Marriage and Love.
Take the test: Are you unintentionally turning your marriage into a business partnership?
Marriage is not a business partnership. I know, I know, you’ve heard this idea before. It doesn’t apply to you because you and your husband are different. You discuss parenting techniques, you agree on money matters, you even have a regularly scheduled date night. You certainly aren’t one of those couples who fall into the trap of treating marriage like a business relationship.
Or are you? There are ways of doing this that are less obvious and more insidious than the standard expected way. I’m thinking of your pattern of giving and taking.
Are you giving to your spouse because you love him (or her) and want to give him pleasure? Or do you have an agenda? Is there something you want or expect in return? Is there a quid pro quo in your relationship? Are you keeping a list?
If you answered the first question in the affirmative, then you can stop reading now. But if your answer is ‘no’ or ‘sometimes’ to the first query and ‘yes’ or ‘sometimes’ to any of the remaining ones, then we have something to discuss.
A relationship where we give in order to get, where we give with expectations or with strings attached, may not always be a business one but it has been shaped by the mindset and attitudes of the business world. And it is certainly not a marriage in its most ideal form. It won’t lead to a deep and lasting relationship.
You can’t keep score in marriage.
In marriage, you can’t keep score. “It was up five times last night.” “I went to the dry cleaner’s three times last month.” “I made dinner every night last week.” This type of negotiation is reminiscent of a brokered mediation not a loving caring relationship.
When the Talmud tells us that “If you treat your husband like a king, he will treat you like a queen,” it is not describing a reciprocal contract, but the natural consequences of behaving in a giving and respectful way.
Not only do we need to give to our partner without expectations or conditions, we need to do it with warmth and enthusiasm. We need to do it exuberantly and whole-heartedly. We need to do it with love.

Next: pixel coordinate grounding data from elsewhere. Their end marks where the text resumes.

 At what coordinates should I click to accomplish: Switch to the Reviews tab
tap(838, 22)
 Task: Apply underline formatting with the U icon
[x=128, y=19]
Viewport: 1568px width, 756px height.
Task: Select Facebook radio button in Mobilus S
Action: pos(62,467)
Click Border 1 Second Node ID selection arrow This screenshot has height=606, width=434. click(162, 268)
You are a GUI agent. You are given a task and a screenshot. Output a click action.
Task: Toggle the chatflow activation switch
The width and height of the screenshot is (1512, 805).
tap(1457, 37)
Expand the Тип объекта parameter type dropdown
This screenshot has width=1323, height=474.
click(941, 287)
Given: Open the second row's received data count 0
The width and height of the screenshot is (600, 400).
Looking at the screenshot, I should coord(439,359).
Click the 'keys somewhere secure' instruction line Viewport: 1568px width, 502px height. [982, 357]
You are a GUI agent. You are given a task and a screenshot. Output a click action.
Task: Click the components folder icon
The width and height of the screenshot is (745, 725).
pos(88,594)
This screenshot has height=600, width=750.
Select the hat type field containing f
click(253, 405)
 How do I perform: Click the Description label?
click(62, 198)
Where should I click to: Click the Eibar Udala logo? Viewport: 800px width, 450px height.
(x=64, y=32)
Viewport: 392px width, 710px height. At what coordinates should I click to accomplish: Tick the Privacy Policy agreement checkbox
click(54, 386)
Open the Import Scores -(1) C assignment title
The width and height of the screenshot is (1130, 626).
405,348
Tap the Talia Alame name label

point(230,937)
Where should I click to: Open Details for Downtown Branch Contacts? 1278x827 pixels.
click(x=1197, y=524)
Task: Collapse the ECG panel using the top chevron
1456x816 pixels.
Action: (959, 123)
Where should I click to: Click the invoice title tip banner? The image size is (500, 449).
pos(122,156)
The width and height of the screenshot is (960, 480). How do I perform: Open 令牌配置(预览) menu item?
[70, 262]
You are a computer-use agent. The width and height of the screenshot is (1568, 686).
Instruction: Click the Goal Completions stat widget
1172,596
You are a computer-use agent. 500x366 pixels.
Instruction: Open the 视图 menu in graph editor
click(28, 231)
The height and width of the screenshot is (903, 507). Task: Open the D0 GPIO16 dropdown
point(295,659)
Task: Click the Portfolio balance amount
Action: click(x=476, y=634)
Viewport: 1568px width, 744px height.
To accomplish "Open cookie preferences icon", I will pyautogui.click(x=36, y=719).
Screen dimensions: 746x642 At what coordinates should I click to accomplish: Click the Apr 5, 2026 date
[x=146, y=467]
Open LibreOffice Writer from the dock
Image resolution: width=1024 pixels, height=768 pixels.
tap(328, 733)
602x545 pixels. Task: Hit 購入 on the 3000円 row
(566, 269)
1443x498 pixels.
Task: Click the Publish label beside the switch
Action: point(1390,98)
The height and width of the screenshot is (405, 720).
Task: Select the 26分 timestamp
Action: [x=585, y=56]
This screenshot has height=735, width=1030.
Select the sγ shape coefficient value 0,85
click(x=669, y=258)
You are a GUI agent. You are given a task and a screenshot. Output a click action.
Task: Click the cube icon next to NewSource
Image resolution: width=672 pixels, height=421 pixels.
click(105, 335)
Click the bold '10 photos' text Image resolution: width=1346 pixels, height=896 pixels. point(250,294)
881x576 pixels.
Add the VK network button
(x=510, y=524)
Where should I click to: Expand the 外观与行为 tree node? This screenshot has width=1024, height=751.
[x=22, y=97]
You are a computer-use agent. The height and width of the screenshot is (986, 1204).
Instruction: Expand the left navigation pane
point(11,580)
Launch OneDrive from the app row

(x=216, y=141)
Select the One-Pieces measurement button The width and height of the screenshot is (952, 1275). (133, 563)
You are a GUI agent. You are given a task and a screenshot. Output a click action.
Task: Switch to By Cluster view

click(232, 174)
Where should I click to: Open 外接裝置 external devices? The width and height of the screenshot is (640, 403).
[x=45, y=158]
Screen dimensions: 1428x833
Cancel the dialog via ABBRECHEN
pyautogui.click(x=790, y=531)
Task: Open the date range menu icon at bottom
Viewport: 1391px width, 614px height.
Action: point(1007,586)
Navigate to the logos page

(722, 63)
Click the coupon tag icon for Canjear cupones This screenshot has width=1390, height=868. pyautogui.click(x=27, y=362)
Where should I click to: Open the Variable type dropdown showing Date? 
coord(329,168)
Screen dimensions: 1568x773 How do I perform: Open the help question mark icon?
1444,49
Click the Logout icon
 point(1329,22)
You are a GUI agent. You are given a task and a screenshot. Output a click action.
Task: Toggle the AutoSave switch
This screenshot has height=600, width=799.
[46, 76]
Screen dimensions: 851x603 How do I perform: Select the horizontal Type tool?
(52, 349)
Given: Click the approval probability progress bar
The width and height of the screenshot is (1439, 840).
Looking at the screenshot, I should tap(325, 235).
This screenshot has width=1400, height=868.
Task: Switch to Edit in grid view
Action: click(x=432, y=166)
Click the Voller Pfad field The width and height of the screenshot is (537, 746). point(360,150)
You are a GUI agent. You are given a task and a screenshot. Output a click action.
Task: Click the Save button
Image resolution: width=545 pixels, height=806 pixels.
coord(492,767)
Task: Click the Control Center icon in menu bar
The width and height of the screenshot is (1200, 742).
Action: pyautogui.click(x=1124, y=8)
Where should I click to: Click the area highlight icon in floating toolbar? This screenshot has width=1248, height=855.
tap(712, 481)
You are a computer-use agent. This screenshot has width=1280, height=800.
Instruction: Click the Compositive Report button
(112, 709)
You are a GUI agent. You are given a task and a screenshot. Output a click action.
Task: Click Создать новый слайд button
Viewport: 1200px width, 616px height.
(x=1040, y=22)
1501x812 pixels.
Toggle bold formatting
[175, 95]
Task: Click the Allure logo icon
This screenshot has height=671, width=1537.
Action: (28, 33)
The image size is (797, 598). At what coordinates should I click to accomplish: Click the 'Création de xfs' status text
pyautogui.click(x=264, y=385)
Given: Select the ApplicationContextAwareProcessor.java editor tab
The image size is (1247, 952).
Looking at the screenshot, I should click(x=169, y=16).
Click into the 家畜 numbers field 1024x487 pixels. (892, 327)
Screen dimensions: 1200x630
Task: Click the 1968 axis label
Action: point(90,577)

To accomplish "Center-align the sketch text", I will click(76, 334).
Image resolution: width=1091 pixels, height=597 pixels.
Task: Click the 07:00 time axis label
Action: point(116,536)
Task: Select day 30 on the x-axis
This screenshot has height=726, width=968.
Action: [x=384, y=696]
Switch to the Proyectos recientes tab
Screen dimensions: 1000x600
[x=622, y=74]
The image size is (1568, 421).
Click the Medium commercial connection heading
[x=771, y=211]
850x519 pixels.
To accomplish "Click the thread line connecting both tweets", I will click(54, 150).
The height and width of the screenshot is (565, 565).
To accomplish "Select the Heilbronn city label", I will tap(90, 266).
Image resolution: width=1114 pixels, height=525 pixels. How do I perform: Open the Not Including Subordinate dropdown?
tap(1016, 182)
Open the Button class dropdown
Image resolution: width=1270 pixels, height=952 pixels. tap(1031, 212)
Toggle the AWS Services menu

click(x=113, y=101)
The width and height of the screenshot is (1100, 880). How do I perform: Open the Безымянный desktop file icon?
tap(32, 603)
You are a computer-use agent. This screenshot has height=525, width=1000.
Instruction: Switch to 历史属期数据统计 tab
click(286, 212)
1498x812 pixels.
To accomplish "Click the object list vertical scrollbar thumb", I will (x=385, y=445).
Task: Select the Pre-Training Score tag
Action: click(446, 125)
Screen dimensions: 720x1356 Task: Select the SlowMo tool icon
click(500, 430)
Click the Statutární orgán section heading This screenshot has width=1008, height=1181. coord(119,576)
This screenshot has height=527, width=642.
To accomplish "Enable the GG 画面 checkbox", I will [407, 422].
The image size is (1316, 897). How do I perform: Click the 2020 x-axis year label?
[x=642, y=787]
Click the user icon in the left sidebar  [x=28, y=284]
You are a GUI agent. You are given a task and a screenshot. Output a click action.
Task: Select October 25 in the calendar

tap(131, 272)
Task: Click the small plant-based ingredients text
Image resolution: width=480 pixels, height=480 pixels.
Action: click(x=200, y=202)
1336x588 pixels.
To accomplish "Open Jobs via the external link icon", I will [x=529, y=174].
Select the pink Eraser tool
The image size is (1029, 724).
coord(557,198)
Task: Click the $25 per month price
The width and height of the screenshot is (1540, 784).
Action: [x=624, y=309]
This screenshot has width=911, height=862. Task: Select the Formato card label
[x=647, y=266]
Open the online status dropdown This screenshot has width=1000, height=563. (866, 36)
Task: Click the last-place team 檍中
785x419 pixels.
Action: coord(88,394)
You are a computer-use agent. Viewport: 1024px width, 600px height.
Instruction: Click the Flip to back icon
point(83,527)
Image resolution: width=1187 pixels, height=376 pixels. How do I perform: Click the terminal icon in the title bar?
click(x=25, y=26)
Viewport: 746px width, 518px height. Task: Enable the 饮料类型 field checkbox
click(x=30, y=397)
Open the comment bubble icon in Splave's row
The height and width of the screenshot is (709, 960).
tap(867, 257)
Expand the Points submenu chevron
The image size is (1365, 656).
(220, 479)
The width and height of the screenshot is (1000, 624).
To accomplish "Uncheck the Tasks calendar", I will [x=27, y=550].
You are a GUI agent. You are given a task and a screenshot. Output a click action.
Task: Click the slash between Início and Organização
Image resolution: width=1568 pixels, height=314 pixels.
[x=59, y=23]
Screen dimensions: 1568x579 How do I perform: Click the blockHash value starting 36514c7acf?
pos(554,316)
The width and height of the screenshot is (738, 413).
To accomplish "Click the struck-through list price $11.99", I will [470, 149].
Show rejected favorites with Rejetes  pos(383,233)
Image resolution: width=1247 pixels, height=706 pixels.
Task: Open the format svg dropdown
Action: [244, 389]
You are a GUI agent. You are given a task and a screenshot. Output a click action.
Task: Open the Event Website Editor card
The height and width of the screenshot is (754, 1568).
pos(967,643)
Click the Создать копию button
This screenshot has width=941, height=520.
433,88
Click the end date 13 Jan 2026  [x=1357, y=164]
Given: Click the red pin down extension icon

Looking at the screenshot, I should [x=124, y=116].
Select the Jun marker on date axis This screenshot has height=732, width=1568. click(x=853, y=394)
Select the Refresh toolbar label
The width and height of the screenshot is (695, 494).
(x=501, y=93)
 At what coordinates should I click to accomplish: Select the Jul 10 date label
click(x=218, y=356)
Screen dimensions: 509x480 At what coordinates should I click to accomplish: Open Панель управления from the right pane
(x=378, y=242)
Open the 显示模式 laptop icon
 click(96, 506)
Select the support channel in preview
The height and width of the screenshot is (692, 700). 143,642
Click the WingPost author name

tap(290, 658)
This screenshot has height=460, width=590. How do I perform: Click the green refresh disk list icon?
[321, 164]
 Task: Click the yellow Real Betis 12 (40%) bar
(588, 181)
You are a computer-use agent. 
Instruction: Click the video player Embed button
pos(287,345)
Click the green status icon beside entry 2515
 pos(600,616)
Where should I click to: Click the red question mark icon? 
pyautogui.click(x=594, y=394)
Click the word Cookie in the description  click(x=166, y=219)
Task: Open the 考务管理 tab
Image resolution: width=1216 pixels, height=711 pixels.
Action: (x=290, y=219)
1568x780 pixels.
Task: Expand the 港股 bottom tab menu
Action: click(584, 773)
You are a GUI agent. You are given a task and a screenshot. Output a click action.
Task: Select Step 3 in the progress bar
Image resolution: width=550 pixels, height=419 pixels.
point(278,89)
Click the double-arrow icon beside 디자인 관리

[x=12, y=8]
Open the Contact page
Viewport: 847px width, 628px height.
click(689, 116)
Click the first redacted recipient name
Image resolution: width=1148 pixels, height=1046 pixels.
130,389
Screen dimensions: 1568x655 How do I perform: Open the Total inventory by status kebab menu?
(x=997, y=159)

There is a common perception that love isn’t enough to help a couple weather life’s challenges. It’s certainly true if we’re speaking of romantic love, infatuation, stars and bells.
But real, deep, abiding love, the kind that is based on commitment, where the lover cares more about his spouse’s welfare than his own, that is a love that will last. It’s so much harder than most business partnerships. You can’t leave the work at the office; it’s a 24/7 proposition. It’s non-stop giving and caring and trying to do what’s best for someone else, putting them first.
The Talmud also teaches us that “a man doesn’t die except to his wife.” That’s the most significant relationship in anyone’s life. Everyone else moves on; the deepest and most profound loss is that of a spouse, a life partner, the one who shares your hopes and dreams, goals and aspirations.
This reflects how it should be in life. We don’t want to wait for a tragedy, God forbid, to recognize this. We want to work on our marriages now and treat our husbands and wives with the caring they deserve. We want to appreciate them and the relationship now, not only after loss (I just came from the funeral of a 44 year-old mother, so this feels particularly timely).
The Talmud is teaching us about the importance of marriage and the uniqueness of the marriage relationship. It remains silent about the death of a business partner.